▸ Excerpt
[proofplan]
We first use [Maschke's theorem](/theorems/2409) to know that the left regular module $\mathbb C[S_n]$ is a direct sum of irreducible complex $S_n$-modules. The irreducible modules are precisely the Specht modules $S^\lambda$ indexed by partitions $\lambda \vdash n$, so it remains only to compute their multiplicities. The multiplicity of an irreducible module $V$ in the regular module is $\dim_{\mathbb C} V$; we prove this directly by identifying $\operatorname{Hom}_{\mathbb C[S_n]}(V,\mathbb C[S_n])$ with the dual [vector space](/page/Vector%20Space) $V^*$. Substituting $V=S^\lambda$ gives the claimed decomposition.
[/proofplan]
[step:Apply Maschke's theorem and Specht classification to reduce to multiplicities]
Set $G:=S_n$ and set $A:=\mathbb C[G]$. The algebra $A$ is a left $A$-module by left multiplication. Since $G$ is finite and $\operatorname{char}(\mathbb C)=0$ does not divide $|G|$, [citetheorem:8439] implies that every finite-dimensional complex $G$-module is completely reducible. In particular, $A$ is a finite-dimensional semisimple left $A$-module.
By [citetheorem:8440], the irreducible finite-dimensional complex $G$-modules are, up to isomorphism, precisely the Specht modules $S^\lambda$ with $\lambda \vdash n$, and no two of these are isomorphic. Therefore there exist unique integers $m_\lambda \ge 0$ such that
\begin{align*}
A \cong \bigoplus_{\lambda \vdash n} (S^\lambda)^{\oplus m_\lambda}
\end{align*}
as left $A$-modules. It remains to prove that $m_\lambda=\dim_{\mathbb C}S^\lambda$ for every partition $\lambda \vdash n$.

▸ Given material

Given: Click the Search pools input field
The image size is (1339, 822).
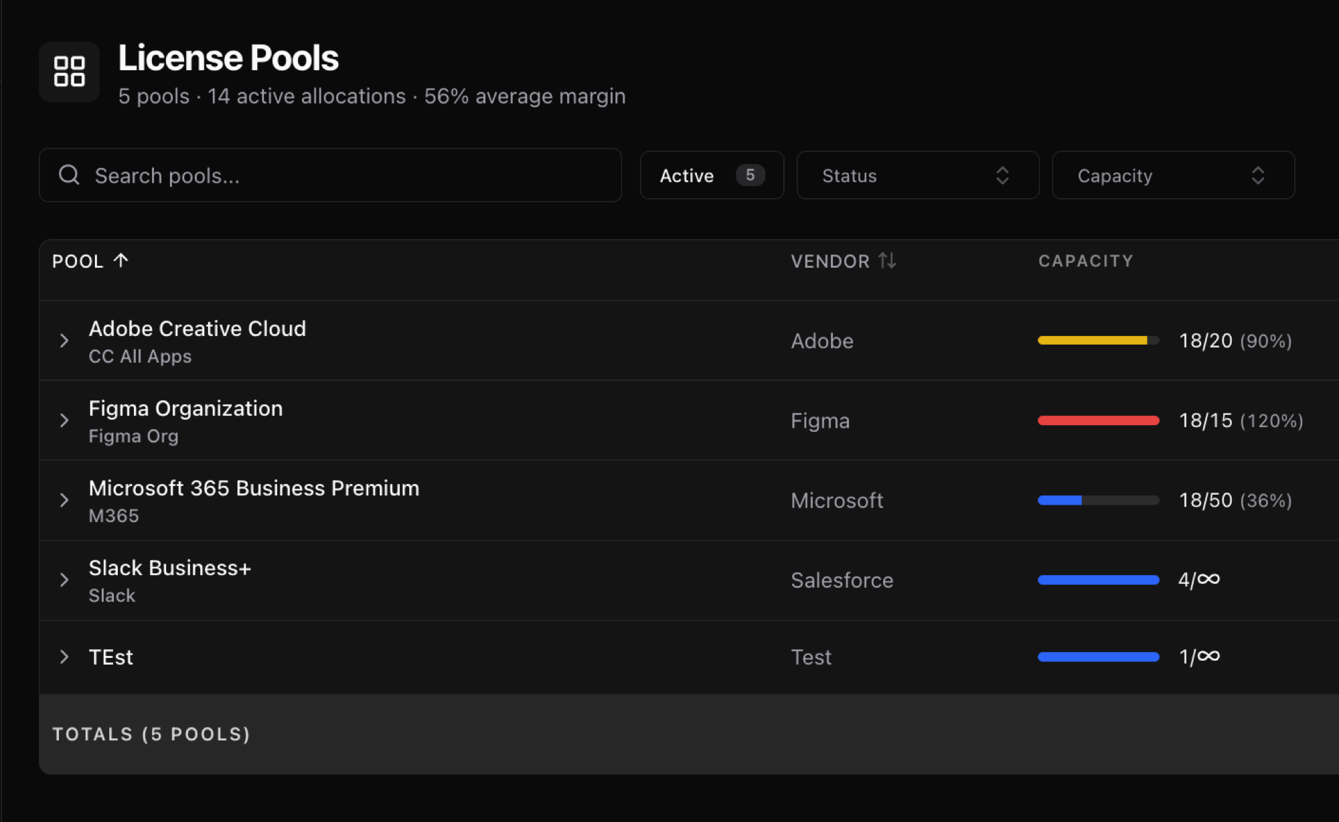Looking at the screenshot, I should 348,175.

▸ List of tasks
1. Decide whether each statement agrees with the proof above. Answer yes or no, and quote the words of the proof that decide it.
(a) The algebra $A$ is made into a left $A$-module by right multiplication.
(b) No two of the Specht modules $S^\lambda$ are isomorphic.
(c) The proof states that every complex $G$-module, of any dimension, is completely reducible.
2. According to the proof, why is $A=\mathbb C[S_n]$ a semisimple left $A$-module? Answer in one to three sentences.

▸ Answers to each task
1.
(a) No: "The algebra $A$ is a left $A$-module by left multiplication."
(b) Yes: "and no two of these are isomorphic"
(c) No: "every finite-dimensional complex $G$-module is completely reducible"

2. $G=S_n$ is finite, and $\operatorname{char}(\mathbb C)=0$ does not divide $|G|$. The cited theorem therefore makes every finite-dimensional complex $G$-module completely reducible. $A$ is such a module, so it is a finite-dimensional semisimple left $A$-module.